**THE RECORDS:**
BEGIN

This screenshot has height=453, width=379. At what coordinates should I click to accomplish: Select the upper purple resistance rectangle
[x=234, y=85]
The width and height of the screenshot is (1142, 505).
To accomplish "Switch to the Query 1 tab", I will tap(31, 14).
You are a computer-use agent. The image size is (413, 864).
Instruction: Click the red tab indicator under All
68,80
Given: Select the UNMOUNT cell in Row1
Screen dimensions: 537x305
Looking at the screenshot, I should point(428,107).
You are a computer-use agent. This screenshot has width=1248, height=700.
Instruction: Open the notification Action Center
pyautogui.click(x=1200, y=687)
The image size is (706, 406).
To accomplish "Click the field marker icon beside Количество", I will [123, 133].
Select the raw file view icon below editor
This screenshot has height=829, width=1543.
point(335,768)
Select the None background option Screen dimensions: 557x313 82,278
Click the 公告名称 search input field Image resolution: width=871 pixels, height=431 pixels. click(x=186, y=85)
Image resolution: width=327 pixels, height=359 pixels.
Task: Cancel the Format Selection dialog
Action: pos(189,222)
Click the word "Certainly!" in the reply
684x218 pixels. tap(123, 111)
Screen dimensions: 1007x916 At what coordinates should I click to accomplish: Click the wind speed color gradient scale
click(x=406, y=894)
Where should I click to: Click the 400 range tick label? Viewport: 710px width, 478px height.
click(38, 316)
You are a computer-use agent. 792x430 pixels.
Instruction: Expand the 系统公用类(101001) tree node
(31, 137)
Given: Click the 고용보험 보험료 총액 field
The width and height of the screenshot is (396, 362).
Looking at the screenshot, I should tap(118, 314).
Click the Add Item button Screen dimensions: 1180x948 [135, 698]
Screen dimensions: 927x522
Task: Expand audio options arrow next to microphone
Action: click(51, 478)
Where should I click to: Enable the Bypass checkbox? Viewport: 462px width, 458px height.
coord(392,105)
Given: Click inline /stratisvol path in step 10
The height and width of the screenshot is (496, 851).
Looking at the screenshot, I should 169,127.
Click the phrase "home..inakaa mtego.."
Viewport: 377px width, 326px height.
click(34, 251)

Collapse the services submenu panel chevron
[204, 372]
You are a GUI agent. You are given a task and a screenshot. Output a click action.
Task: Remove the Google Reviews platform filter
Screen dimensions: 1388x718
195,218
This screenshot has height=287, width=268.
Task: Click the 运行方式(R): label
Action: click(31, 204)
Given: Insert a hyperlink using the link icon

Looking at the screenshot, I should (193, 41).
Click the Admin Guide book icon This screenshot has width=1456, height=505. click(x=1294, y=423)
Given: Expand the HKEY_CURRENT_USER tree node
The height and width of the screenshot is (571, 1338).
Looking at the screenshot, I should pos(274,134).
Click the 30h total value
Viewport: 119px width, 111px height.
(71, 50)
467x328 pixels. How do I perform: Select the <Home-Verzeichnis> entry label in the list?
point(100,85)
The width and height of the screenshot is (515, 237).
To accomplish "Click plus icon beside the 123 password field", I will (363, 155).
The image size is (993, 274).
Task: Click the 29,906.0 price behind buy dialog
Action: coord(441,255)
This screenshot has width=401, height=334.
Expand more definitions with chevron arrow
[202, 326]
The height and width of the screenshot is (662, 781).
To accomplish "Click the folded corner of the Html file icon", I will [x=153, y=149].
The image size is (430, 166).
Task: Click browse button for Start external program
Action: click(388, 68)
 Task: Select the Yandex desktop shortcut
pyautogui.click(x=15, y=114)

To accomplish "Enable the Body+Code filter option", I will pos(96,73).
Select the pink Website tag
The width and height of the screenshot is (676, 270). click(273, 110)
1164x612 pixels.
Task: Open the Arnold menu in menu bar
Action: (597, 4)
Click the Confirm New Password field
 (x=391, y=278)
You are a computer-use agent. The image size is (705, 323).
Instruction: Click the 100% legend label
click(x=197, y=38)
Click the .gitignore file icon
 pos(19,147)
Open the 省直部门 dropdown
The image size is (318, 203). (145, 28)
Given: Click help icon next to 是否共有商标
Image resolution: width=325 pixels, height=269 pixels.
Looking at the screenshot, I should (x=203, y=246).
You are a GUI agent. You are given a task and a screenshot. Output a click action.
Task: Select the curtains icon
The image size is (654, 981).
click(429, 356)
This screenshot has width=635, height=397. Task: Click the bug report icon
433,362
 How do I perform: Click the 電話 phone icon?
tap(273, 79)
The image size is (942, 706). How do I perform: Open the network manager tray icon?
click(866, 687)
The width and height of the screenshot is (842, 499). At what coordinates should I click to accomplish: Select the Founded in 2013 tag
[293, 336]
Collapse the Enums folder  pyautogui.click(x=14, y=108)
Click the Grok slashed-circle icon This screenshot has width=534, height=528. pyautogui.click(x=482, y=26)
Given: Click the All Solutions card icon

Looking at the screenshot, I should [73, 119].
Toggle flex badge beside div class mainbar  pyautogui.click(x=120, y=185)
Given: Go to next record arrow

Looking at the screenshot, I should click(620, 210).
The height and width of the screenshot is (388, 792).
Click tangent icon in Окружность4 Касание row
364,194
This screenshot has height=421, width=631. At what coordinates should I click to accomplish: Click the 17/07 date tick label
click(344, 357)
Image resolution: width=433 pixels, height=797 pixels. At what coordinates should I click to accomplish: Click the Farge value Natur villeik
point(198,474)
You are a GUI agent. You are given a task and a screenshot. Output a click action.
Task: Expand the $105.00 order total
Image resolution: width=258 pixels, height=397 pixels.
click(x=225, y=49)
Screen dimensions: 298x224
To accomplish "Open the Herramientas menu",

END

**GOAL OF THE EXERCISE:** Gather and copy every line of the data in which the string "computer" is found.

**THE ANSWER:**
You are a computer-use agent. The image size is (413, 864).
You are a computer-use agent. This screenshot has width=1248, height=700.
You are a computer-use agent. 792x430 pixels.
You are a computer-use agent. The image size is (705, 323).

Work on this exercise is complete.